Bristol-Myers Squibb melanoma drug Yervoy may extend patients' lives up to 10 years
PRINCETON, N.J.—Bristol-Myers Squibb Co. has announced results from a pooled analysis of survival data for 12 studies— consisting of 1,861 subjects total—in patients with metastatic or locally advanced or unresectable melanoma who were treated with Yervoy (ipilimumab) at different doses and regimens. Central to these announced results, the data for which will be presented at the 2013 European Cancer Congress Sept. 28, is that a plateau in the survival curve begins at approximately three years, with follow-up of up to 10 years in some patients.
"This pooled analysis reinforces the long-term survival data seen in the individual studies and provides additional insight into the overall survival of metastatic melanoma patients treated with Yervoy," said Brian Daniels, senior vice president of global development and medical affairs. "The durability and consistency of long-term survival observed in this analysis is encouraging as we continue to advance the research and development of our immuno-oncology portfolio."
"In this analysis, approximately 26 percent of treatment-naïve and 20 percent of previously treated patients were alive at three years after being treated with an ipilimumab regimen," added Dr. F. Stephen Hodi, of the Department of Medicine of Harvard Medical School and Dana-Farber Cancer Institute. "This pooled analysis is encouraging, particularly when considering that metastatic melanoma is one of the most aggressive forms of cancer and historically, average survival was just six to nine months."
Safety data were not included in this analysis; however, safety data from the individual studies have been reported. Overall, the types of adverse events attributed to Yervoy are generally mechanism-related (i.e. immune-based). Yervoy can result in severe and fatal immune-related adverse reactions due to T-cell activation and proliferation. In these clinical trials, adverse events associated with Yervoy were managed with protocol-specific guidelines, including the administration of systemic corticosteroids, dose interruption/discontinuation and/or other immunosuppressants.

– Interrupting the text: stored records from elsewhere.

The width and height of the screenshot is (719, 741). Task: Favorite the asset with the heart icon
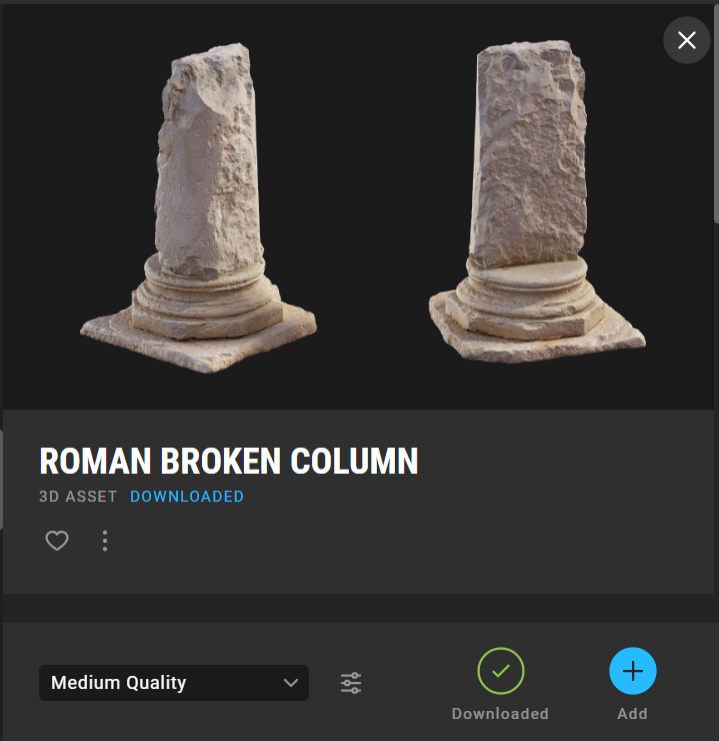coord(57,541)
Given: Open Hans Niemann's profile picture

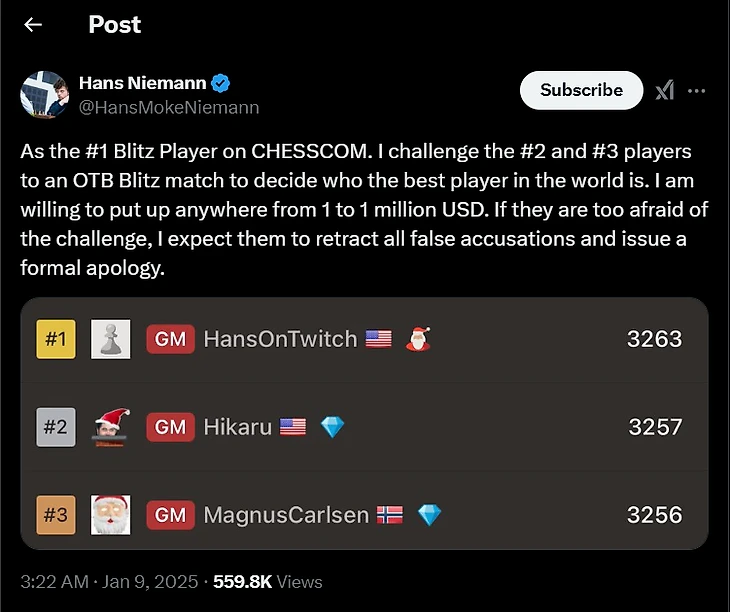Looking at the screenshot, I should tap(43, 95).
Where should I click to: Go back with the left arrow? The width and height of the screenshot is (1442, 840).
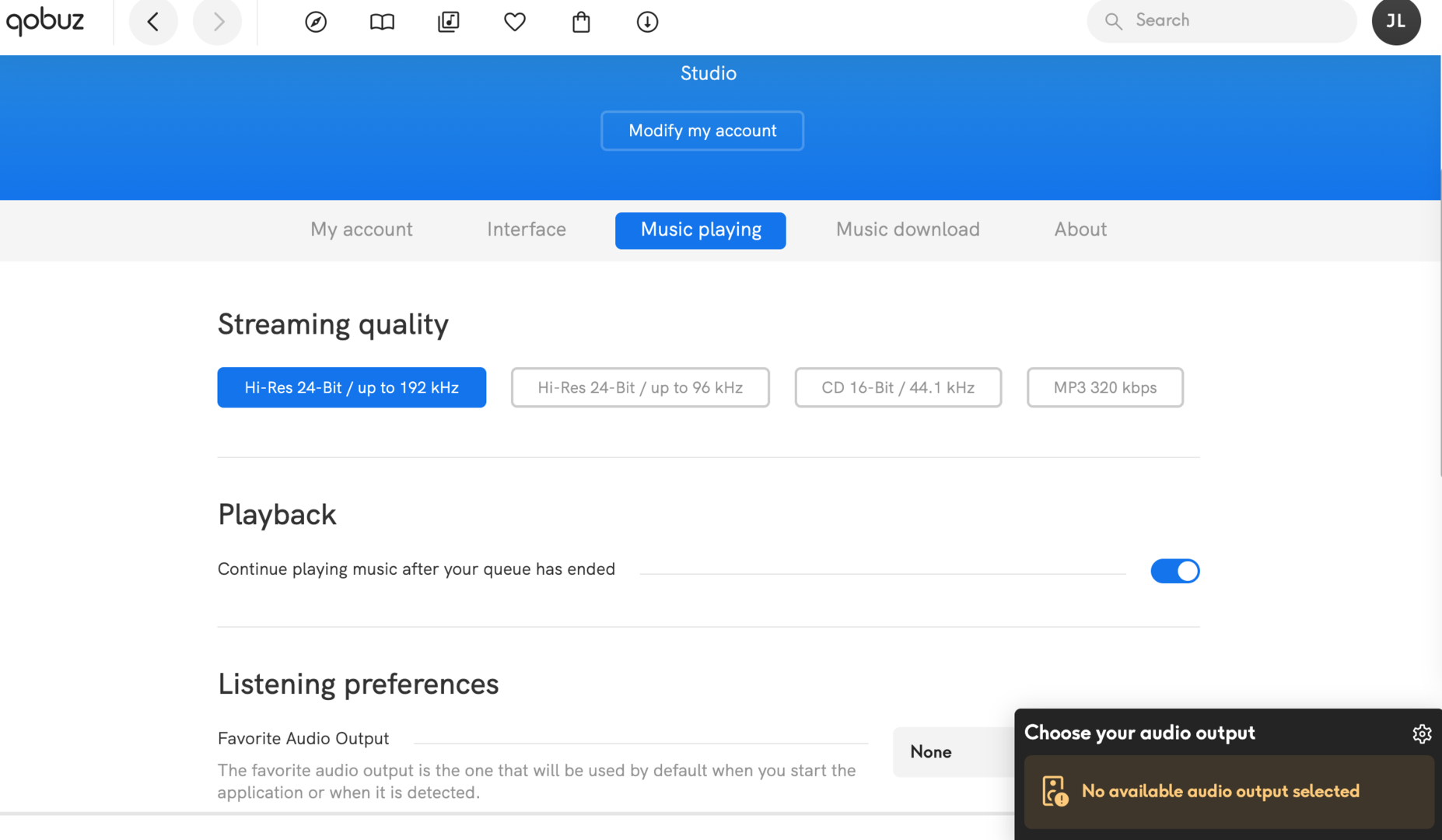[x=153, y=22]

Yervoy, which is a recombinant, human monoclonal antibody, blocks the cytotoxic T- lymphocyte-associated antigen-4 (CTLA-4). CTLA-4 is a negative regulator of T-cell activation. Yervoy binds to CTLA-4 and blocks the interaction of CTLA-4 with its ligands, CD80/CD86. Blockade of CTLA-4 has been shown to augment T-cell activation and proliferation. The mechanism of action of Yervoy's effect in patients with melanoma is indirect, possibly through T-cell mediated anti-tumor immune responses. On March 25, 2011, the U.S. Food and Drug Administration approved Yervoy 3 mg/kg monotherapy for patients with unresectable or metastatic melanoma. Yervoy is now approved in more than 40 countries.